Tuesday, March 16, 2010

New Left and the (next) new conjuncture.

Just finished reading Hall's account of what he calls the "first new left" (and the first "New Left Review" which is to say the NLR before Perry Anderson took over.) I am struck by several things but most centrally, I notice a certain amount of anxiety about how a socialist movement can arise in the midst of basic material affluence. Pace,

We also challenged the prevailing view that the so-called affluent society would of itself erode the appeal of socialist propaganda—that socialism could arise only out of immiseration and degradation. Our emphasis on people taking action for themselves, ‘building socialism from below’ and ‘in the here and now’, not waiting for some abstract Revolution to transform everything in the twinkling of an eye, proved, in the light of the re-emergence of these themes after 1968, strikingly prefigurative.

----------------

In the blog post on the New Left, find every phrase set off by quotation marks, single or double, and list each one.

● **Given data**:
----------------

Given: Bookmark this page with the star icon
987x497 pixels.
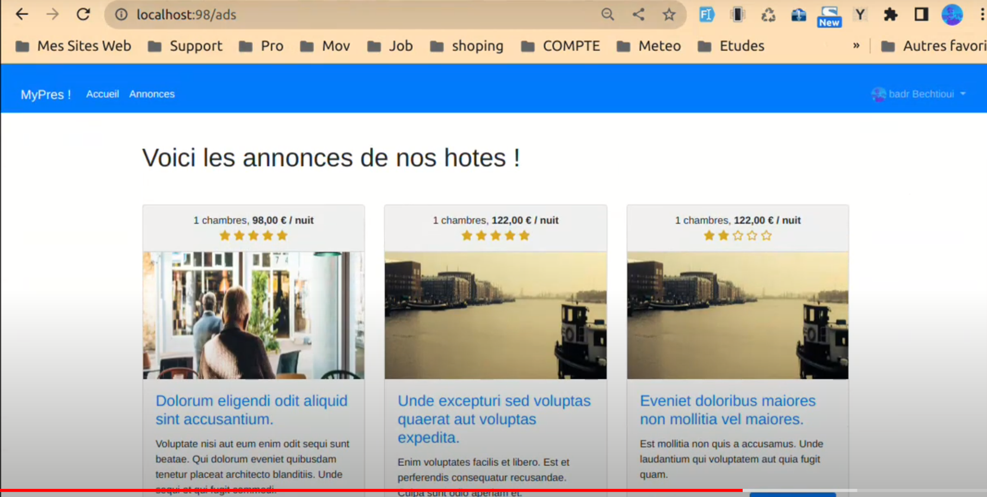Looking at the screenshot, I should [669, 15].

----------------

● **Completed task**:
- first new left
- New Left Review
- building socialism from below
- in the here and now